■ ASSIGNMENT
Once you reach the line containing "St. Martin's Press (188, 2313)", copy it and every line after it exactly, through the end of the data below.

■ EXTRACTED MATERIAL

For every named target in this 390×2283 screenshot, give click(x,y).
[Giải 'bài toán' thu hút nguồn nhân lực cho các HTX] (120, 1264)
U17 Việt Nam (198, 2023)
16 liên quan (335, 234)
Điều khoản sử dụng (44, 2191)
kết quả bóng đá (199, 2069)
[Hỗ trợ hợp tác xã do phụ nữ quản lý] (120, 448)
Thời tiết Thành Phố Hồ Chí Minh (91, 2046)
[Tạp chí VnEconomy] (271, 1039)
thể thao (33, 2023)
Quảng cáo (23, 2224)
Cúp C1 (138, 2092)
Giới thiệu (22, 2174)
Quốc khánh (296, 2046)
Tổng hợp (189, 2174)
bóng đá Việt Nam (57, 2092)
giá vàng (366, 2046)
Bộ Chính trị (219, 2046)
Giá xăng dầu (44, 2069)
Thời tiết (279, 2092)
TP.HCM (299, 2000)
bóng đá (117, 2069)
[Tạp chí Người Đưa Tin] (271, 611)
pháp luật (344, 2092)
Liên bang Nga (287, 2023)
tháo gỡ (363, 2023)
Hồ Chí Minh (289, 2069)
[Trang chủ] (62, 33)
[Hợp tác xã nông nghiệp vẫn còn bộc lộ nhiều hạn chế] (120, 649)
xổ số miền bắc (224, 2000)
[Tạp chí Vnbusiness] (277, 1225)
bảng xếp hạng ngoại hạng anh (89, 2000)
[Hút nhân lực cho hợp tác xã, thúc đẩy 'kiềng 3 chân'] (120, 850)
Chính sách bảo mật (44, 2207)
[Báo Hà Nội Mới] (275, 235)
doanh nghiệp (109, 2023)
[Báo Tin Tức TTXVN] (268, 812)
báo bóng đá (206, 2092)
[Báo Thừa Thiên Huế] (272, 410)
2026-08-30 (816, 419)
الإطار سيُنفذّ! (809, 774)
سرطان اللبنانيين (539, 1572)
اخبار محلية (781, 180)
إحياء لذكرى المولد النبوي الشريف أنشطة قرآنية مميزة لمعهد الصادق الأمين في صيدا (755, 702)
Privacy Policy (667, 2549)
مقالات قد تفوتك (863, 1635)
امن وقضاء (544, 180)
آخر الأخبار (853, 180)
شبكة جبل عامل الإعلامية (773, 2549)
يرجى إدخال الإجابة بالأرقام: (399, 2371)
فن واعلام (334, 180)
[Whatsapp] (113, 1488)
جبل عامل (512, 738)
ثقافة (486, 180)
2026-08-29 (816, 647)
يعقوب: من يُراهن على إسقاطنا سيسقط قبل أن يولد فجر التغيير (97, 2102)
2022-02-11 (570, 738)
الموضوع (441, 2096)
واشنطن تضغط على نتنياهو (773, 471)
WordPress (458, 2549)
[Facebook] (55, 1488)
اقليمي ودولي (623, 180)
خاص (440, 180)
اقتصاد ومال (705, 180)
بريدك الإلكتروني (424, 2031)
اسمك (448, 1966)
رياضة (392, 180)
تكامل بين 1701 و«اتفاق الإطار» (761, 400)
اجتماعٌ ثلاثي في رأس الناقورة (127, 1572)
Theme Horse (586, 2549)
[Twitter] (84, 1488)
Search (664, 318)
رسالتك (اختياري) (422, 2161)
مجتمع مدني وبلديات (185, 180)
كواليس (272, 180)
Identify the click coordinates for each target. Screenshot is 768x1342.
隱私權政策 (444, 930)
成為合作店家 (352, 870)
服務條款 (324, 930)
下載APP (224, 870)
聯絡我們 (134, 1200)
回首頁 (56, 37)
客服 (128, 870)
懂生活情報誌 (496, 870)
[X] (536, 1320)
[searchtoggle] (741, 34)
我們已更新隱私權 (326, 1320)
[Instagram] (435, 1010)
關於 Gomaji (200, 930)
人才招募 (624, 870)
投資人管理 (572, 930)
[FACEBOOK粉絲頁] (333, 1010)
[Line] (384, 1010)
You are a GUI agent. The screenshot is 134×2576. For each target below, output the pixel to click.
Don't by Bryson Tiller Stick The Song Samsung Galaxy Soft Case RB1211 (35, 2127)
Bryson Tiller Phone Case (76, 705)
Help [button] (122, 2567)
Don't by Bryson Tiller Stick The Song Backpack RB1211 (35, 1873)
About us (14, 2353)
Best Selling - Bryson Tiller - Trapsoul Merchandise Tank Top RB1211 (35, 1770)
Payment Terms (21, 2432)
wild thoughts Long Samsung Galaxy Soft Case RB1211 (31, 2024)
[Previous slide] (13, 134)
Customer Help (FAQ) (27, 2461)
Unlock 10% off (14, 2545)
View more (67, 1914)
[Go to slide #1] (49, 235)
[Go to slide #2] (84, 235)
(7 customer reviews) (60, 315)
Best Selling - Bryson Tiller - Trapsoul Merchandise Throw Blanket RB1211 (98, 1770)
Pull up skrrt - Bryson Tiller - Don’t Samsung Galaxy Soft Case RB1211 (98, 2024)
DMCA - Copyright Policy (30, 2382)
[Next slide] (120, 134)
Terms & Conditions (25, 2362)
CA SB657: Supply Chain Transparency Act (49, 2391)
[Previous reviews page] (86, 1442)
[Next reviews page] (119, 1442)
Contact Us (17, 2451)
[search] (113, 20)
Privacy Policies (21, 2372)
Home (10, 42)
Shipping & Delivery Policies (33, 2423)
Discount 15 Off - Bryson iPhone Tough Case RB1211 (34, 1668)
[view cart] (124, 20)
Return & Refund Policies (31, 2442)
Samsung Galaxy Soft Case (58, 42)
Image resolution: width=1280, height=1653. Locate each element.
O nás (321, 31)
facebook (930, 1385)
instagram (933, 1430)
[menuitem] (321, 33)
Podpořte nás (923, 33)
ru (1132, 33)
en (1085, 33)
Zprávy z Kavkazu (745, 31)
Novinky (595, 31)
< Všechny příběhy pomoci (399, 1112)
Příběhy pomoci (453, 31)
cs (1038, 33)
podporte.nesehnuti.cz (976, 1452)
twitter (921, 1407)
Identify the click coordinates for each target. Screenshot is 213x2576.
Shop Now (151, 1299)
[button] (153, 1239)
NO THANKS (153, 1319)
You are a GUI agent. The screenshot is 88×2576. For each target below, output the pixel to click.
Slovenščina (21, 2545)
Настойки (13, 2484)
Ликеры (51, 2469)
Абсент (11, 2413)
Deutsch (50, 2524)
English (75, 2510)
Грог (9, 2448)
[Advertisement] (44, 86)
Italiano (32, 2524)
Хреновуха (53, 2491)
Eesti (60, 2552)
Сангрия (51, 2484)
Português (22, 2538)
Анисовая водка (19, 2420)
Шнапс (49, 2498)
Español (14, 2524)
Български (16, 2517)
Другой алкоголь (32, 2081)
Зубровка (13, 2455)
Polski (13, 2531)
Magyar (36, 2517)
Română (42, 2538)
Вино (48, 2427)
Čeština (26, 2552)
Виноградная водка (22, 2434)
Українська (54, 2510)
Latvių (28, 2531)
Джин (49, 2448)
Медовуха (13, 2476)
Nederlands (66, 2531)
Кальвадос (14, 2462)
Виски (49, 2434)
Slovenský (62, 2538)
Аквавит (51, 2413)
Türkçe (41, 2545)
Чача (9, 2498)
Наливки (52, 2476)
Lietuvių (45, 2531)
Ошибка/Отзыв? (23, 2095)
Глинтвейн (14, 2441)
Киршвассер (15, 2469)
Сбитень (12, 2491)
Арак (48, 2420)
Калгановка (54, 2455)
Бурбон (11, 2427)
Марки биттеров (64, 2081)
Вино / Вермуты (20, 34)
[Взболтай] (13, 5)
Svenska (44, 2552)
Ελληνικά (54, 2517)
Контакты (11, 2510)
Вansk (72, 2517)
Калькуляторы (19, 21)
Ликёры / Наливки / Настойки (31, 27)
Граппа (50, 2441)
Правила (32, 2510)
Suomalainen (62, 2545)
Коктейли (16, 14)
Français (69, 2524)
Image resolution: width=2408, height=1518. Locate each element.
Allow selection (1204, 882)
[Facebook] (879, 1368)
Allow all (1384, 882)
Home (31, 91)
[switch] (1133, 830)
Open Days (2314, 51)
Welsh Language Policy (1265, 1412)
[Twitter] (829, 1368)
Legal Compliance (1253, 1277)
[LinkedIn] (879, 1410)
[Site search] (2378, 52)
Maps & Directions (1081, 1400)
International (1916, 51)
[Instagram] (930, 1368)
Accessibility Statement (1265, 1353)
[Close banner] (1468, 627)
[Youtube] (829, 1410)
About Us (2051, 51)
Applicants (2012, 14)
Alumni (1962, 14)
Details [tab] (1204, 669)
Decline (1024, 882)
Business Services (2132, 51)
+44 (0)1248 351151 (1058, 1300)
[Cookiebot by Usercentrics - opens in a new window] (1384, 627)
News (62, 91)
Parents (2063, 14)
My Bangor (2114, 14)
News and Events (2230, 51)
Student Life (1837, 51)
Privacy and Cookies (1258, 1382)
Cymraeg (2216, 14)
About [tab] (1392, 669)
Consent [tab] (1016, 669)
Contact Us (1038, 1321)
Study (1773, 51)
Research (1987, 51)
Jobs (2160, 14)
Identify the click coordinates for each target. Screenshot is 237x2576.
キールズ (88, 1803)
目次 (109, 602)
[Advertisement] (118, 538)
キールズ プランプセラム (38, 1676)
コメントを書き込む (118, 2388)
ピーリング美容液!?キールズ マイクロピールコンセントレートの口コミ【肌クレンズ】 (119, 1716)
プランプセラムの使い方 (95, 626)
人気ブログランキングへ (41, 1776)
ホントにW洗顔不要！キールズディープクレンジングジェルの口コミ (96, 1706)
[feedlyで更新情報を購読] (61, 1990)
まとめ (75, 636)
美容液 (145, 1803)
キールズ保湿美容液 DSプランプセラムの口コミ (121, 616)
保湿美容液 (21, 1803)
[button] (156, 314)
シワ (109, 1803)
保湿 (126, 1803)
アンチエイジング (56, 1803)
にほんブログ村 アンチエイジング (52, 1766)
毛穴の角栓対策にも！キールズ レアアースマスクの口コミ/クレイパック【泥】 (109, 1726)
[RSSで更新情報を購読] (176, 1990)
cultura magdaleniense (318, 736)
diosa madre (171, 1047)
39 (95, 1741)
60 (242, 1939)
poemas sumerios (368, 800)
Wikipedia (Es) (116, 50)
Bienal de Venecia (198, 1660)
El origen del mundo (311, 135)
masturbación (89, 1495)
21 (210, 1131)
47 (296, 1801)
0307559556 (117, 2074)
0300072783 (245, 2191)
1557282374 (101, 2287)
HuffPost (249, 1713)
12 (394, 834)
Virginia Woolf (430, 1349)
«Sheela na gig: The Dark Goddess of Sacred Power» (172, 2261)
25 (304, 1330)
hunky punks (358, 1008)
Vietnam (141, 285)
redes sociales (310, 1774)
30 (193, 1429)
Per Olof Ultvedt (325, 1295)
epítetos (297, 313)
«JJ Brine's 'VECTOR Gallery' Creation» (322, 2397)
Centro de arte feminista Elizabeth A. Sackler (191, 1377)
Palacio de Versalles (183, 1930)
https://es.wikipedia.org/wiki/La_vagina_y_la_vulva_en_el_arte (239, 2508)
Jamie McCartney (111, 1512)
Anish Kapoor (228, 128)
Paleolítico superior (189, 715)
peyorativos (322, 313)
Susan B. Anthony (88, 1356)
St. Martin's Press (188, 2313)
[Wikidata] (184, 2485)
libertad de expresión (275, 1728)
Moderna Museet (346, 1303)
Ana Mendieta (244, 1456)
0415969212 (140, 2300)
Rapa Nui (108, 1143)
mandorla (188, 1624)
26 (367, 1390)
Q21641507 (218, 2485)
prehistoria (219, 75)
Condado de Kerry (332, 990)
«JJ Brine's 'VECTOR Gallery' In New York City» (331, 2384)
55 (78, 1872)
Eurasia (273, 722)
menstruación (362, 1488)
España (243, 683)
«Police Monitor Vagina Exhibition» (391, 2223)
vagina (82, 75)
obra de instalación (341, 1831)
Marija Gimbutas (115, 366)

■ WORKED SOLUTION
St. Martin's Press (188, 2313)
[Wikidata] (184, 2485)
libertad de expresión (275, 1728)
Moderna Museet (346, 1303)
Ana Mendieta (244, 1456)
0415969212 (140, 2300)
Rapa Nui (108, 1143)
mandorla (188, 1624)
26 (367, 1390)
Q21641507 (218, 2485)
prehistoria (219, 75)
Condado de Kerry (332, 990)
«JJ Brine's 'VECTOR Gallery' In New York City» (331, 2384)
55 (78, 1872)
Eurasia (273, 722)
menstruación (362, 1488)
España (243, 683)
«Police Monitor Vagina Exhibition» (391, 2223)
vagina (82, 75)
obra de instalación (341, 1831)
Marija Gimbutas (115, 366)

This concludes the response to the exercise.